Media-in-exile also include Studio Seven, a radio service on the U.S.-government funded Voice of America in Washington that is staffed mainly by exiled Zimbabwean journalists. An online version of the Daily News is produced out of South Africa, while NewZimbabwe.com, featuring tabloid-style news and commentary online, is produced out of Wales. In August, Zimbabwean journalists in London launched Zimbeat.com, a news, culture, and commentary Web site.

Mugabe’s government has taken notice. The state-owned Herald newspaper has published articles lambasting The Zimbabwean as “a propaganda tool for the former colonial power Britain.”

Despite their growth, the exile media face serious challenges. Reliant on private donations and charitable foundations, with little or no advertising revenue, they struggle to be financially viable. And while these outlets have had success reaching the diaspora, their reach within Zimbabwe is limited to urban and affluent populations.

With shoestring budgets, limited access to government information, and few fact-checking resources, some exile media also struggle to establish credibility. Pervasive anonymity in their reports exacerbates the problem. To protect sources in Zimbabwe and family members back home, many contributors to The Zimbabwean use pseudonyms while ZimOnline does not use bylines at all.

“It is easy for the government to discredit an unknown voice coming from so far away,” said Geoffrey Nyarota, former editor-in-chief of the Daily News, who has been in exile in the United States since December 2002.

Still, the exile media play an important role for the diaspora. Daniel Mololeke, who recently launched an organization of expatriate Zimbabwean journalists called the Media Reference Group, said the exile media maintain unity and build identity in the diaspora. “Media is the glue that holds Zimbabweans living outside their country together,” said Mololeke, a former lawyer and now a columnist for NewZimbabwe.com.

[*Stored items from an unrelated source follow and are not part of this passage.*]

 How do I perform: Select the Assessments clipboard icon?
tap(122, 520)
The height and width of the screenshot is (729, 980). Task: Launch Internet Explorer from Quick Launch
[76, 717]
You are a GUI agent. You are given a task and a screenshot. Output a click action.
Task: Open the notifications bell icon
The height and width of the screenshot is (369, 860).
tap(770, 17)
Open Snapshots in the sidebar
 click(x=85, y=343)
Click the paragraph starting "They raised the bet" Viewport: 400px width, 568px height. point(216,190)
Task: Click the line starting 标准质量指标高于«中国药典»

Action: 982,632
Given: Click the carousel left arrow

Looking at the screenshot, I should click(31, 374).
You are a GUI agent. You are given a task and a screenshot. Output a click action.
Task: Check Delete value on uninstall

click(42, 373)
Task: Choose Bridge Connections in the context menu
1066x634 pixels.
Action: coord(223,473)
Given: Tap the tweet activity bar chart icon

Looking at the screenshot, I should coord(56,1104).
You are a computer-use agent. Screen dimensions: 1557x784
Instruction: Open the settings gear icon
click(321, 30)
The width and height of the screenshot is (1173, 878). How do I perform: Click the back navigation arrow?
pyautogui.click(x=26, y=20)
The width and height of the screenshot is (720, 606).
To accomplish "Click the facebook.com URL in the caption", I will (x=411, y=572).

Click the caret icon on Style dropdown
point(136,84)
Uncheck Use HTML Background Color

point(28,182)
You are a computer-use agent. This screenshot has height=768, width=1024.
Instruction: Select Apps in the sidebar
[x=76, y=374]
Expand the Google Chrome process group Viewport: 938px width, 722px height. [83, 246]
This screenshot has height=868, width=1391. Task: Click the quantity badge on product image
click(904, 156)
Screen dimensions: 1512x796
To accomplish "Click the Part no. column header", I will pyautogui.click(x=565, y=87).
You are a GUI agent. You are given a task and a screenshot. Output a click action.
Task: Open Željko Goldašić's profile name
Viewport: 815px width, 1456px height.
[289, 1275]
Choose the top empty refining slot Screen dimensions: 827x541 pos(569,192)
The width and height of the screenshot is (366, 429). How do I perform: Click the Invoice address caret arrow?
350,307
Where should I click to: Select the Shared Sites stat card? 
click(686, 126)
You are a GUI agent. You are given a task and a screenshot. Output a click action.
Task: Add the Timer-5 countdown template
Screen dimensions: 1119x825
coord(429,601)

Whether Zimbabwean journalists become entrenched in exile appears closely linked to political and economic developments at home. The majority of Zimbabwean exiles interviewed for this report told CPJ it would take not only the end of Mugabe’s rule, but reform of the country’s media laws, and a loosening of the ruling party Zanu-PF’s control for conditions to allow their return. At least some, though, say they would return now if there were job opportunities in journalism.

Nyarota, the former Daily News founder and editor, said the return of exiled journalists is important to the future of democracy in Zimbabwe. Nyarota, who hopes to return home, noted that national elections in 2001, when independent media outlets still dotted Zimbabwe’s media landscape, were far more competitive than this year’s vote, when the opposition Movement for Democratic Change was nearly shut out of press coverage.

Though critics accused the Zanu-PF of manipulating this year’s polls, “cheating was not necessary for them to win,” Nyarota said. The lack of media diversity, he said, ensured the ruling party’s victories.

For now, financial and professional needs are plentiful, both in Zimbabwe and in the exiled community. Scores of journalists in Zimbabwe have been left unemployed in their profession by the closing of media outlets. Some exiled journalists seek funding for new and existing media projects; others need professional work, training, and education.

Nyaira and some of her colleagues started the Association of Zimbabwean Journalists in the United Kingdom as a first step in addressing those needs. “There is no question– eventually people will go back,” she said. “And when we do, there will be a lot of work to do.”


Elisabeth Witchel is journalist assistance coordinator for the Committee to Protect Journalists. Gretchen L. Wilson, a freelance journalist based in Johannesburg, contributed to this story.